(MATERIAL PROVIDED):
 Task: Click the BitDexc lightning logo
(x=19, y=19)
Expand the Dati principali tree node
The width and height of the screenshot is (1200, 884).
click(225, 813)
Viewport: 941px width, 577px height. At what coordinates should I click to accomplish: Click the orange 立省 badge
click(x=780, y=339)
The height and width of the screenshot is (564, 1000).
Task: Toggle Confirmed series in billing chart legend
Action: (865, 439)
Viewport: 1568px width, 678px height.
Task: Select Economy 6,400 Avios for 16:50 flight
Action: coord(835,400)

(TASK DESCRIPTION): The full listing, retyped exactly, is the expected answer.

(EXERCISE OUTPUT):
 Task: Click the BitDexc lightning logo
(x=19, y=19)
Expand the Dati principali tree node
The width and height of the screenshot is (1200, 884).
click(225, 813)
Viewport: 941px width, 577px height. At what coordinates should I click to accomplish: Click the orange 立省 badge
click(x=780, y=339)
The height and width of the screenshot is (564, 1000).
Task: Toggle Confirmed series in billing chart legend
Action: (865, 439)
Viewport: 1568px width, 678px height.
Task: Select Economy 6,400 Avios for 16:50 flight
Action: coord(835,400)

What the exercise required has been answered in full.